Triple Dynamin KO Impairs Both Phases of GSIS.

To evaluate dynamin function in GSIS, we performed islet perfusion to measure insulin secretion. In control islets, 20 mM glucose evoked biphasic GSIS (Fig. 3A, black), similar to our previous work (7). The first phase peaked at ∼5 min after stimulation and declined within another 5 to 10 min, and the second phase developed slowly but lasted longer. In TKO islets, GSIS decreased significantly in both phases (P < 0.05, 30 islets/perifusion/mouse, n = 6 mice per genotype, two-tailed t test) (Fig. 3A). Insulin secretion after 30 mM KCl was also decreased (Fig. 3B, n = 6 mice per group, P < 0.01, two-tailed t test). Therefore, dynamin deletion impairs both the first and second phases of GSIS, consistent with hyperglycemia in TKO mice.

Fig. 3.

Fig. 3.

Dynamin TKO impaired both phases of GSIS and glucose-induced Ca2+ signaling. (A) Impaired GSIS in the first and second phases from TKO islets (30 islets/group/test, 6 independent experiments for each genotype). The right panel shows the area under curve (AUC) analysis of the first phase (10 to 20 min, P < 0.05, two-tailed t test) and the second phase (20 to 40 min, P < 0.01, two-tailed t test, six independent assays per group). (B) Reduction of depolarization-induced insulin secretion. Islets were stimulated with 30 mM KCl for 10 min (n = 6 independent experiments per group). The right panel shows its AUC analysis (P < 0.01, two-tailed t test). (C) Representative dynamics of β cell [Ca2+]i in control (black) and TKO (red) islets. (D) Quantification of [Ca2+]i amplitudes in control and TKO islets (n = 24 islets in control and 31 islets in TKO, three mice per genotype; P < 0.005, two-tailed t test). Note the smaller peak [Ca2+]i induced by 12.8 mM glucose in TKO β cells. (E) NADPH fluorescence in islets at rest and after 20 mM glucose stimulation (n = 15 and 14 islets in control and TKO group; P < 0.005, three mice per group). *P < 0.05, **P < 0.01, ***P < 0.005.
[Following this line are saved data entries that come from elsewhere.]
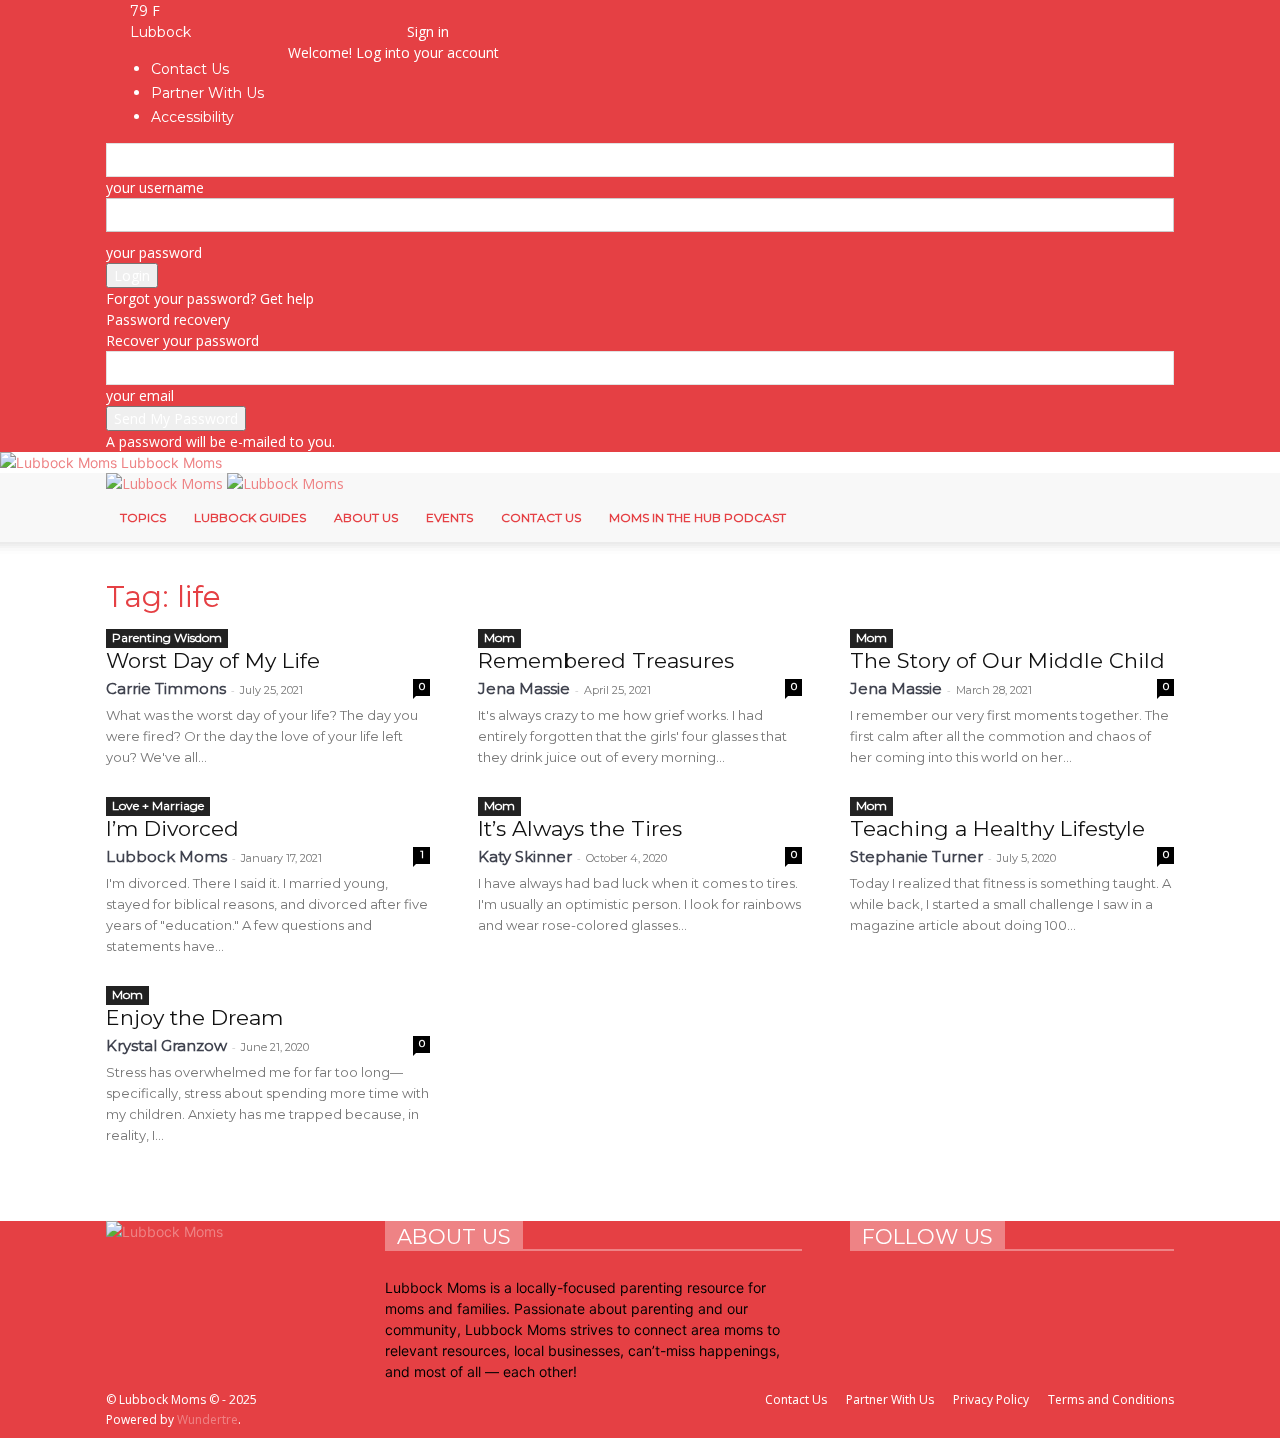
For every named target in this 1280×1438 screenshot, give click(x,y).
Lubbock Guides (250, 517)
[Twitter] (364, 31)
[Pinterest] (349, 31)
TKO Disrupts Glucose-Induced Ca2+ Signaling in β Cells.

How does dynamin regulate GSIS? One possibility is the depletion of insulin granules due to impaired dynamin-mediated endocytosis. However, TKO β cells still contain numerous granules (see Fig. 6 below), implying that defects at the secretory pathway’s late steps impair insulin secretion.

Fig. 6.

Fig. 6.

Dynamin is required for maintaining insulin granule density and granule docking in β cells. (A) β cell EM graphs from control and TKO islets. Note the abundant granules in the cytosol and reduction of docked granules (asterisks) on the PM in TKO β cells. Endocytic intermediates (arrows) and some large vacuoles are also visible in the right panel. (Scale bar, 1 μm.) (B–D) Quantification of insulin granule size (B), density (C), and spatial distribution away from the PM (D) (***P < 0.005, 200 nm binning). Data were from n = 9 to 15 EM sections randomly collected in islets from each group; two-tailed t test. Three mice per genotype were tested for EM assays. Granule distribution is defined by the distance between the PM and the closest point of each granule. (E) Changes in docked granule number in control and TKO β cells at rest (5.5 mM glucose) and after glucose stimulation (20 mM for 20 min) (n = 9 to 15 EM sections, one-way ANOVA, ***P < 0.005). Granule docking was defined by the presence of direct granule–PM contact in EM images. (F) Granule distribution away from the PM after glucose stimulation (20 mM, 20 min). *P < 0.05, **P < 0.01.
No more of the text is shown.